Tariffs unlikely to impact VH Global's Brownsville fuel terminals
The Facts -
- Tariffs won't disrupt VH Global's Brownsville fuel terminal operations.
- Minimum volume agreements mitigate risks from tariff impacts.
- Uncertainty persists due to unclear tariff details and a moratorium.
Tariffs on Mexican Oil Slurry Imports: Implications for Brownsville Terminal
Amid shifting trade policies, VH Global Energy Infrastructure has addressed concerns regarding new tariffs targeting its fuel terminals in Brownsville, Texas. This facility plays a crucial role in refining oil slurry imported from Mexico, transforming it into valuable outputs.
Recently, on February 1, 2025, President Trump enacted three executive orders introducing tariffs on imports from Canada, Mexico, and China, which were set to take effect on February 4, 2025. The tariffs impose an additional 25% charge on imports from Canada and Mexico and 10% on those from China. The company’s investment manager, Victory Hill Capital Partners LLP, is still examining the comprehensive details associated with these tariffs.

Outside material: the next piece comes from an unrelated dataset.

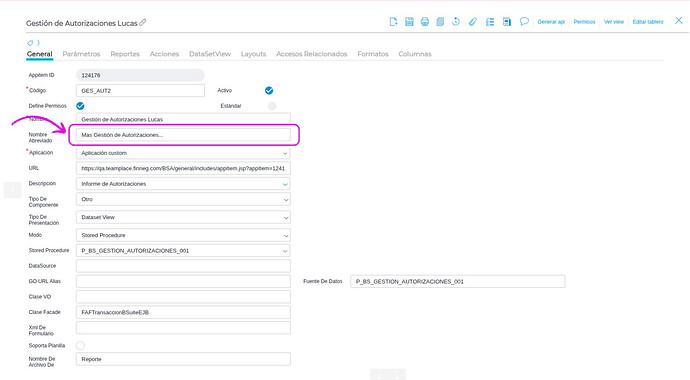Toggle the Soporta Planilla checkbox
690x380 pixels.
tap(80, 346)
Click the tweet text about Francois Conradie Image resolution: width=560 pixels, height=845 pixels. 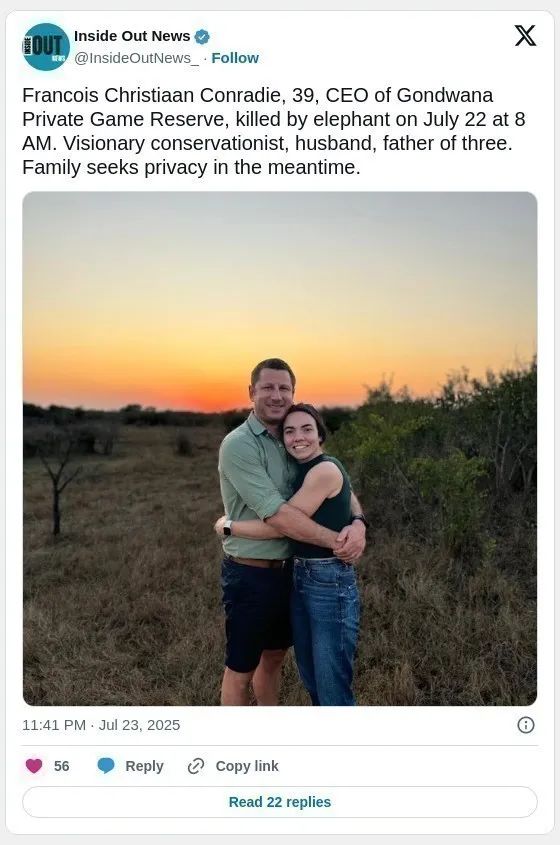[x=274, y=131]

Initial evaluations by Victory Hill Capital Partners and collaborator Motus Energy in Texas suggest that the 25% tariff on Mexican imports will not significantly impact the flow of the oil slurry into the Port of Brownsville’s Foreign Trade Zone. This assessment stems from the unique pricing and strategic geographical position of Brownsville, which enables continued slurry movements.
The U.S. government's strong ties with the energy sector hint at a favorable outlook for domestic refineries that could be potentially affected by the tariffs. Current data implies a minimal risk of adverse financial impact on revenue and business operations for the Brownsville terminal assets.

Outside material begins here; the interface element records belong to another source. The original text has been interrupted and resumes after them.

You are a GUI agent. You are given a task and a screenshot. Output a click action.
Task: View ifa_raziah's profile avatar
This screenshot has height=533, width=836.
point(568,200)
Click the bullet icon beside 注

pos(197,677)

Contracts with customers have been strategically designed to mitigate risks, incorporating minimum volume commitments irrespective of throughput at the terminals. The slurry, once imported, is transported to refinery coking facilities in Texas and Louisiana at a substantial discount compared to crude oil prices. Thus, the tariff on such low-value commodities is unlikely to discourage its flow, assuming Mexican refineries maintain their exporting impetus.

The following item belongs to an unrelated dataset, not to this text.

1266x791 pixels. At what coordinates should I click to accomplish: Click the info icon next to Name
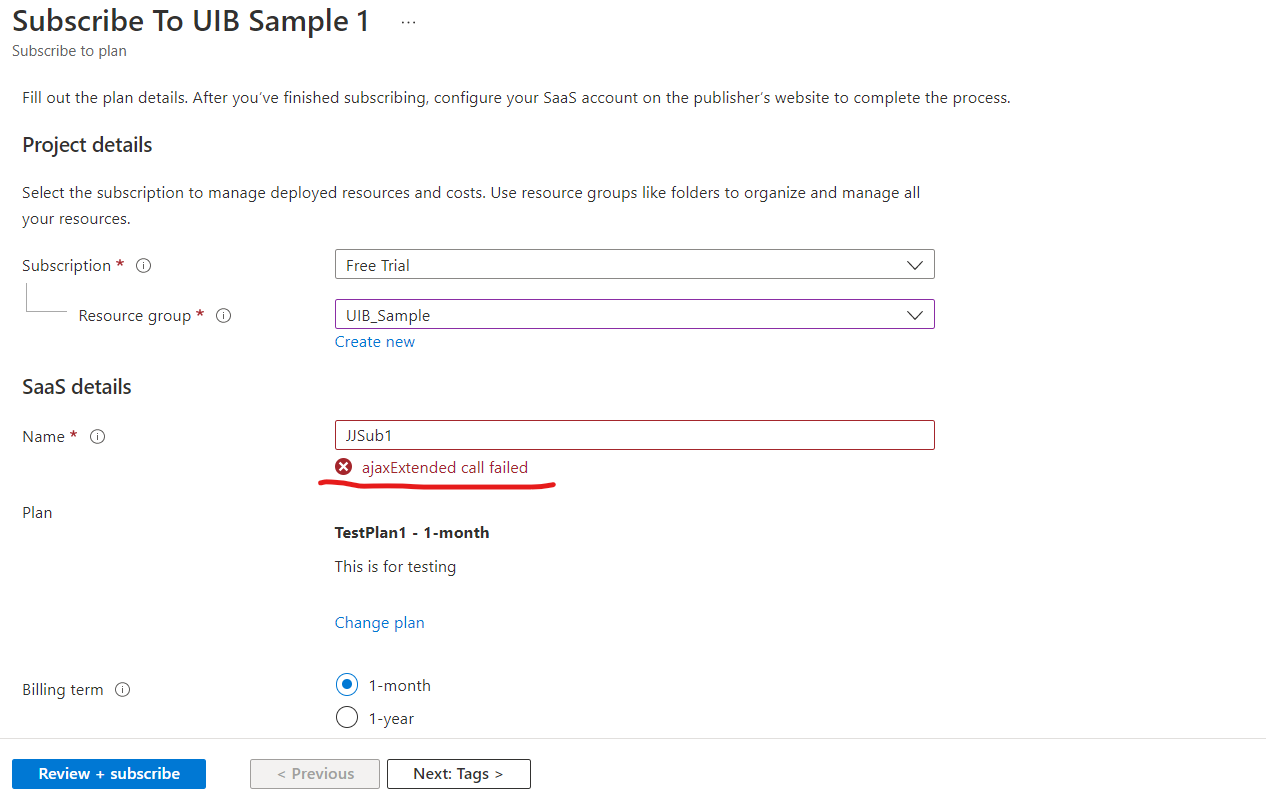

Proximity to the Cadereyta refinery in Mexico, which continues to generate excess slurry needing export, solidifies Brownsville as a key transit hub. Even if PEMEX, through its trading arm PMI, redirects slurry to coking facilities beyond U.S. borders, the terminal assets at Brownsville would still be utilized for transshipment.
Despite the extensive announcements, the full ramifications of the tariffs remain undefined, with crucial details pending publication. These specifics are crucial for assessing the tariff’s impact on the Mexico-U.S. border trade in crude and oil products. This uncertainty is heightened by a recent one-month moratorium on the tariffs proclaimed on February 3, 2025.
The investment manager, in collaboration with Motus Energy, is continuing to monitor these developments closely.